A week of courtroom arguments and deliberations ended in a mistrial after the jury failed to resolve one of three questions put before it in the trial between the two chip giants. Qualcomm (NASDAQ:) said the result affirmed its right to innovate, but Arm vowed to seek a new trial.
Arm’s shares were down 1.8% in extended trading after the news, and Qualcomm’s shares were up 1.8%.
The outcome means the case could be tried again in the future – something Arm vowed to pursue in a statement following the verdict. Judge Maryellen Noreika, who presided over the case in U.S. federal court in Delaware, encouraged Arm and Qualcomm to mediate their dispute.
“I don’t think either side had a clear victory or would have had a clear victory if this case is tried again,” Noreika told the parties.
After more than nine hours of deliberations over two days, the eight-person jury could not reach a unanimous verdict on the question of whether startup Nuvia breached the terms of its license with Arm.
But the jury found that Qualcomm – which purchased Nuvia for $1.4 billion in 2021 – did not breach that license.
The jury also found that Qualcomm’s chips, created using Nuvia technology and central to Qualcomm’s push into the personal computer market, are properly licensed under its own agreement with Arm, clearing the way for Qualcomm to continue selling them.
“The jury has vindicated Qualcomm’s right to innovate and affirmed that all the Qualcomm products at issue in the case are protected by Qualcomm’s contract with Arm,” Qualcomm said in a statement.

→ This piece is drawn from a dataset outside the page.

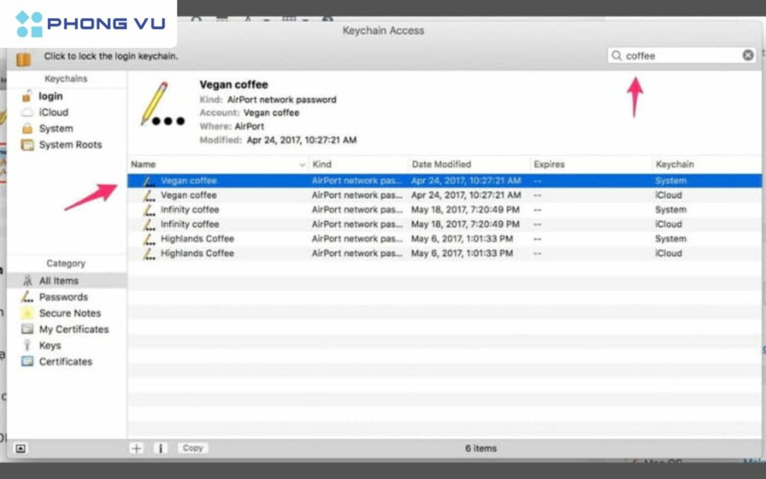Click the magnifying glass in the search field
Image resolution: width=766 pixels, height=479 pixels.
(x=617, y=55)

An Arm spokesperson said the company was “disappointed” that the jury was unable to “reach consensus” about the company’s claims and said from the outset the goal has been to protect the company’s intellectual property.
For now, the outcome paves the way for Qualcomm to continue to push what it calls the “AI PC” in laptop chips that are aimed at handling tasks such as chatbots and image generators. That is a market where Nvidia (NASDAQ:), Advanced Micro Devices (NASDAQ:) and MediaTek are also planning to make Arm-based processors.

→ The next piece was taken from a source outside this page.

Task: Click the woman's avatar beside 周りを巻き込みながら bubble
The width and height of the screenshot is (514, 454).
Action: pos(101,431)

“My biggest worry was what happens to the future roadmap if they (Qualcomm) no longer have access to Nuvia (computing) cores,” Bernstein analyst Stacy Rasgon said. “At this point, that risk is a lot closer to being off the table.”
The dispute between Arm and Qualcomm centered on what royalty rate Qualcomm should pay for each chip. Nuvia was set to pay higher rates than Qualcomm before Qualcomm bought the startup firm and wove its technology into chips under its own license with Arm at lower royalty rates.

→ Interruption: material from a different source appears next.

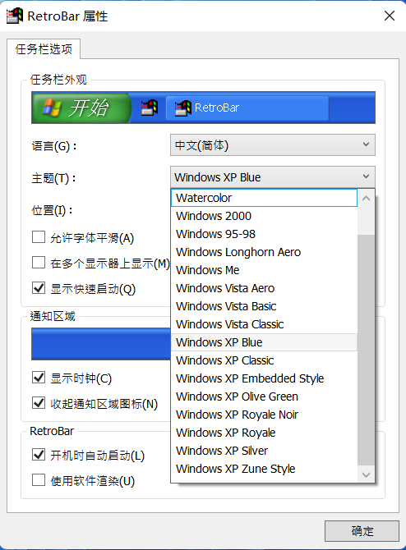Toggle 允许字体平滑(A) checkbox

point(39,237)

Ben Bajarin, chief executive of tech consulting firm Creative Strategies, said that Arm’s current growth projections have not depended on reaping higher rates from Qualcomm as Arm chips enter the PC market.
“They haven’t factored in, via their quarterly (earnings) calls, a win,” Bajarin said. “So none of this changes their economic upside. It’s really just a matter of contractual argument.”
However, the trial’s outcome leaves open the question of where Arm’s technology begins and ends. Arm licenses its computing architecture to firms but also sells designs for computing cores as off-the-shelf products.
Some of Arm’s more sophisticated customers, such as Apple (NASDAQ:), Qualcomm and Nuvia, license Arm’s architectures but develop their own custom cores. During the trial this week, Arm’s attorneys insisted its architecture license terms with Nuvia gave it rights to demand the destruction of Nuvia’s custom core designs.
“This does have ramifications for the entire industry,” Jim McGregor of Tirias Research said in an interview. “Whether you’re using a standard Arm core, or developing your own Arm core, it has been the rock of everything from electric toothbrushes to satellites.”